▶ What you will do:
Repeat the material word for word, beginning with the line containing "Tap the subtitle" and ending with the line containing "(x=189, y=1445)", both included.

▶ Exercise material:

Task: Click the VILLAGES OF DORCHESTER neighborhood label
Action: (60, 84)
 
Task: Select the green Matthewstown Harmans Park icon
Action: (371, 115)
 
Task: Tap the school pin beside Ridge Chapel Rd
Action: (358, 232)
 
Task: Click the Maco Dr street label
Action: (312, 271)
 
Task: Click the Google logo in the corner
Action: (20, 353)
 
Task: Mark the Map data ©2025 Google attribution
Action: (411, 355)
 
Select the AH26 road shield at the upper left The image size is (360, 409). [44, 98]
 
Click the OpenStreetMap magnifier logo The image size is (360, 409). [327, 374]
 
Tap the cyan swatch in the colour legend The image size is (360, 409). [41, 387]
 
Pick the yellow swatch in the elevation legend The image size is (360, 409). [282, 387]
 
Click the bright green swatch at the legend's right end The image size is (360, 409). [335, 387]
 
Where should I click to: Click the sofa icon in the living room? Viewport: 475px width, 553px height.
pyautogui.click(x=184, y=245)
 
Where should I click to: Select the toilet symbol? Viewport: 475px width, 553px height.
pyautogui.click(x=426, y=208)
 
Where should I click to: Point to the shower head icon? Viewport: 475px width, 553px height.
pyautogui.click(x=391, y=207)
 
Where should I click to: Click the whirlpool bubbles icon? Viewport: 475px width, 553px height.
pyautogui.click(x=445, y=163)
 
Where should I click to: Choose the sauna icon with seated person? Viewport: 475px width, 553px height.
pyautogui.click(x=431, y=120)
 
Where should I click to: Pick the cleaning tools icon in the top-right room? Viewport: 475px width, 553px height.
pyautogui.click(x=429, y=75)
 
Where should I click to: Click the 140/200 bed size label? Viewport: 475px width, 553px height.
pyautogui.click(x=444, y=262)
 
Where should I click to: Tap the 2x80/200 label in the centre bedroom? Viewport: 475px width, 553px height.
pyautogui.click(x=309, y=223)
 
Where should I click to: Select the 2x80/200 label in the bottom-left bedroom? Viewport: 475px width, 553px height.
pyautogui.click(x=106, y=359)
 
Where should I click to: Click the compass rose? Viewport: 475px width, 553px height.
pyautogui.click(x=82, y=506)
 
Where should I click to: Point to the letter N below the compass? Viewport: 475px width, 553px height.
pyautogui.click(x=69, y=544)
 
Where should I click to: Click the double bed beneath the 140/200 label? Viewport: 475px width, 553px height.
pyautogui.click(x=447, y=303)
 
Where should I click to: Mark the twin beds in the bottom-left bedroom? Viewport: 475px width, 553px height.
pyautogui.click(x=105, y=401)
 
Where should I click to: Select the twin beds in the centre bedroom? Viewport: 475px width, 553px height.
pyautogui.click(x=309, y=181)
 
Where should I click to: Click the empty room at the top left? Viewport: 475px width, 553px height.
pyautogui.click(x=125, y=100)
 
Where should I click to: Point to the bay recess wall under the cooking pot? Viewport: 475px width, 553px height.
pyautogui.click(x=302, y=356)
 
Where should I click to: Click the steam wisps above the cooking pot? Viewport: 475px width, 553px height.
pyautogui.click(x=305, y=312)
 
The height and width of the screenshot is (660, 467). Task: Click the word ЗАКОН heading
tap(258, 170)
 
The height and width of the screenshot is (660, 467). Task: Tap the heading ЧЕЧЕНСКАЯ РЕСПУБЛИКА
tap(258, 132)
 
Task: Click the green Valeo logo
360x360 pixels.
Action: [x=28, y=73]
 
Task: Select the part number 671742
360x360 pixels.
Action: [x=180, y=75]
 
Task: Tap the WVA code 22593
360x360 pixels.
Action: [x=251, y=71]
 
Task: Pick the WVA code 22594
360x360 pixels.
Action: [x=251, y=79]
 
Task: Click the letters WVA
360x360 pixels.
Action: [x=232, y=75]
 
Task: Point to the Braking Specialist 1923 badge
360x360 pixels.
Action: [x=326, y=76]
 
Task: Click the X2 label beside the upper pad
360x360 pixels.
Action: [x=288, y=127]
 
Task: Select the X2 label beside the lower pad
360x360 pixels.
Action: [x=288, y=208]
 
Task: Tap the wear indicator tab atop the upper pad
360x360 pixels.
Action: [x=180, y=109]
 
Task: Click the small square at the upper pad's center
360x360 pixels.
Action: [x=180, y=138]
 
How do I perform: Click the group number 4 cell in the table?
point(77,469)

---

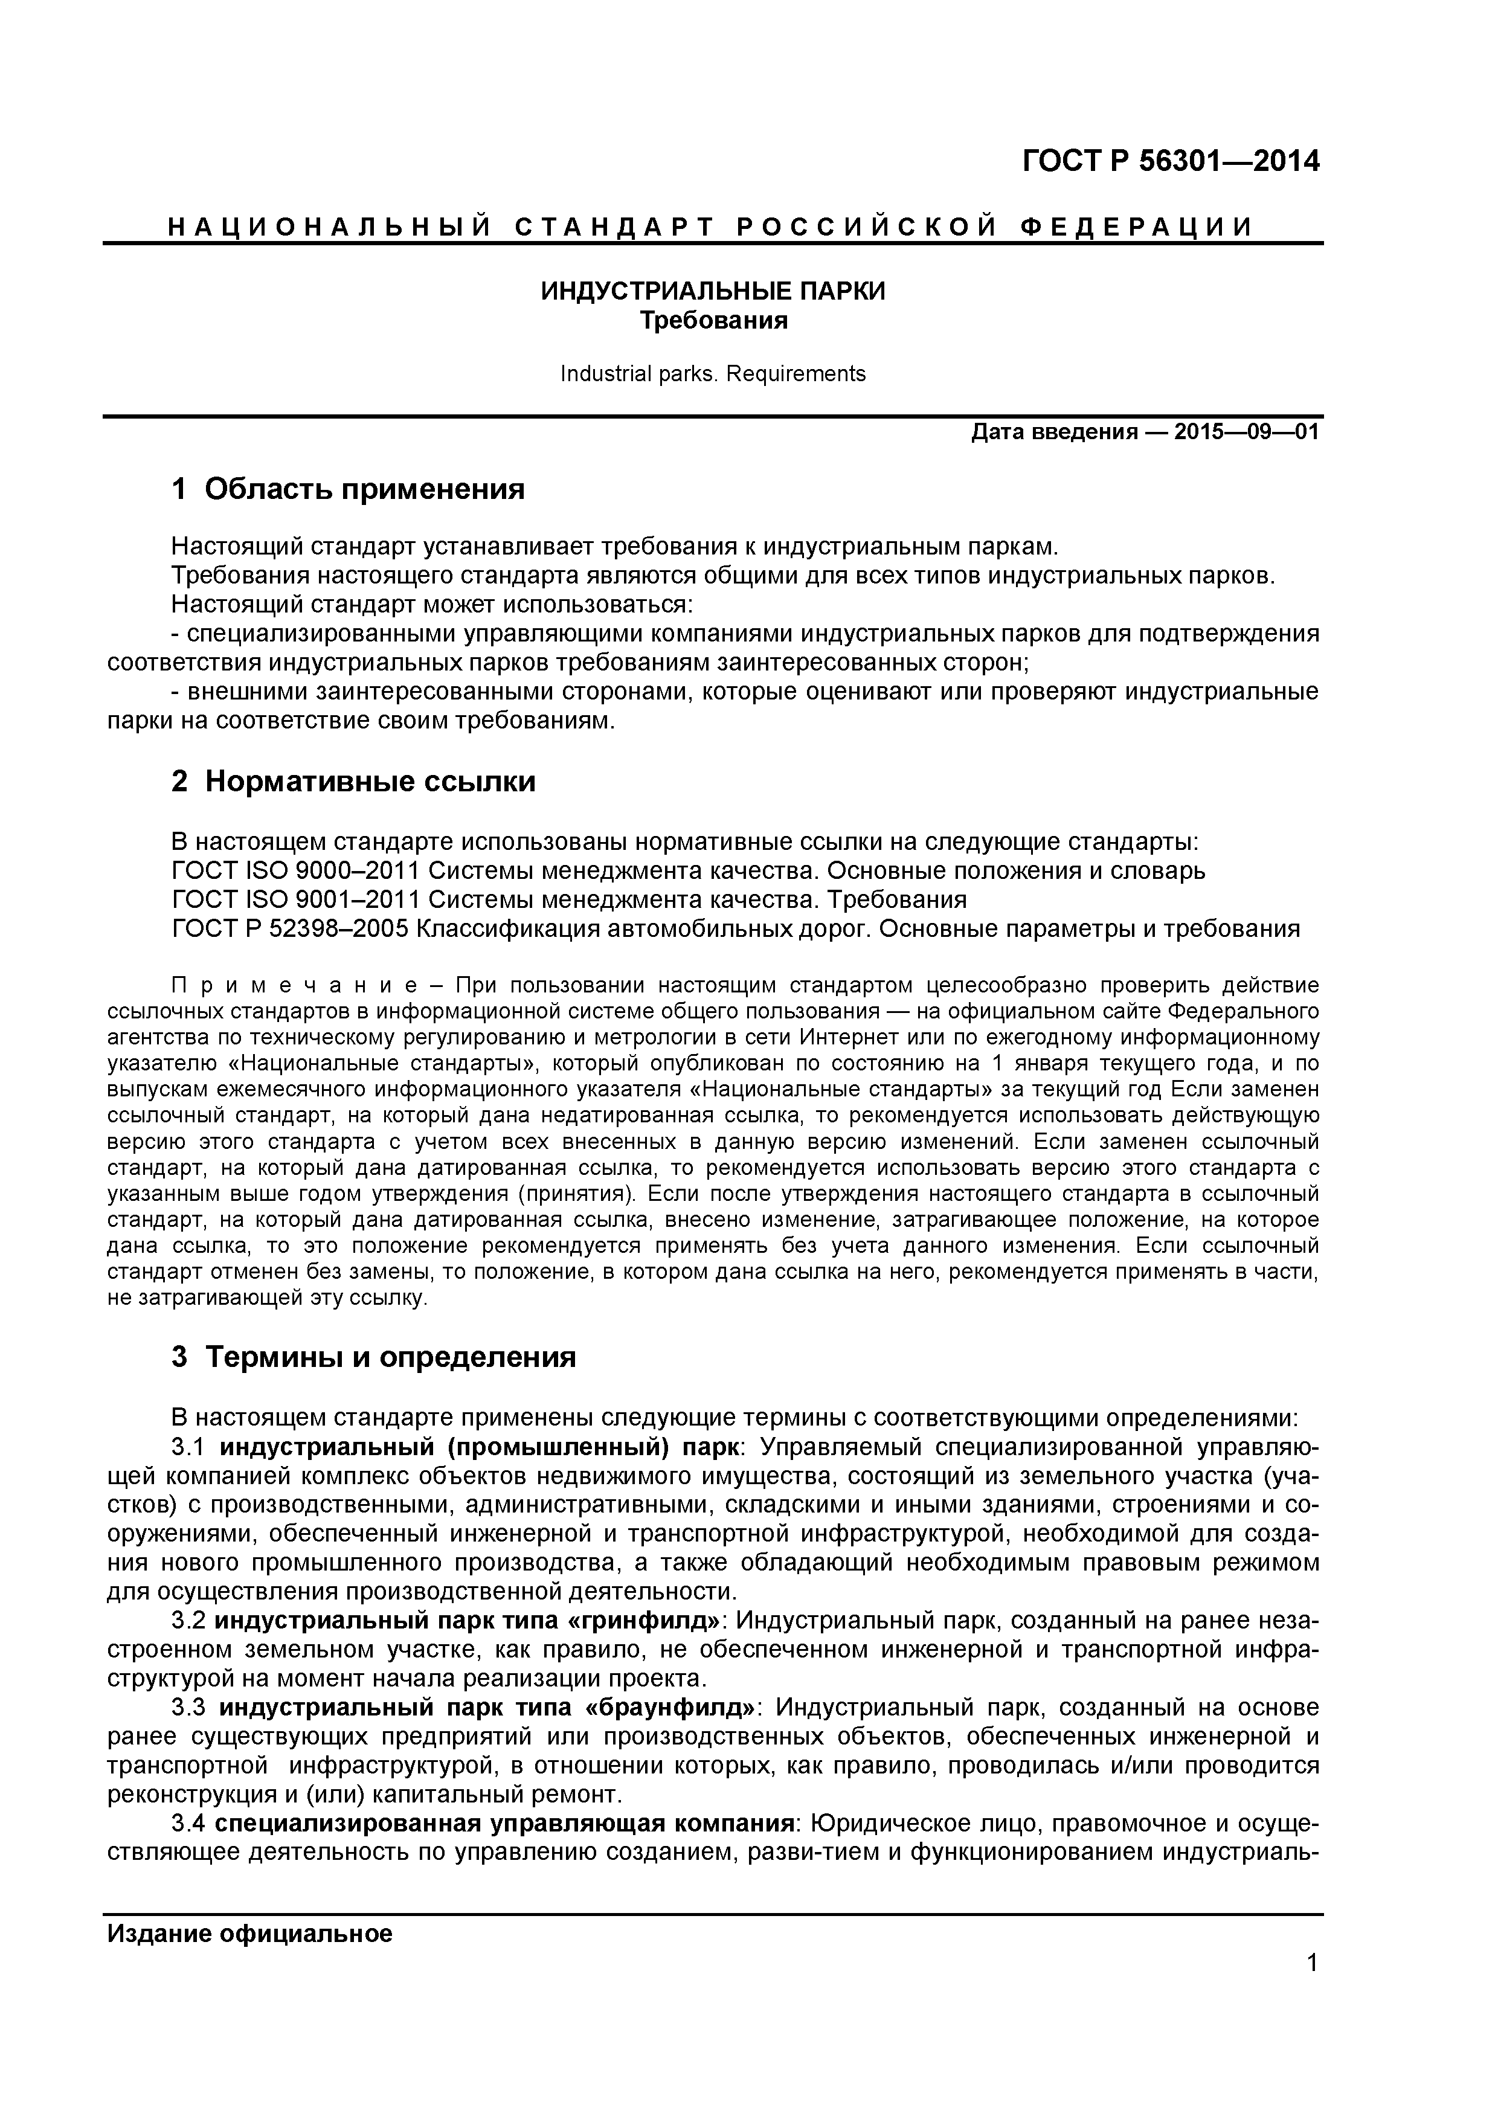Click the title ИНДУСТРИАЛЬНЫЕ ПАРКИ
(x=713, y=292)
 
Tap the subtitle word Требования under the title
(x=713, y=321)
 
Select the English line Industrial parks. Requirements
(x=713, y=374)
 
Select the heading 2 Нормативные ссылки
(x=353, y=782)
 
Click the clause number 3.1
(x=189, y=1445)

▶ Solution:
Tap the subtitle word Требования under the title
(x=713, y=321)
 
Select the English line Industrial parks. Requirements
(x=713, y=374)
 
Select the heading 2 Нормативные ссылки
(x=353, y=782)
 
Click the clause number 3.1
(x=189, y=1445)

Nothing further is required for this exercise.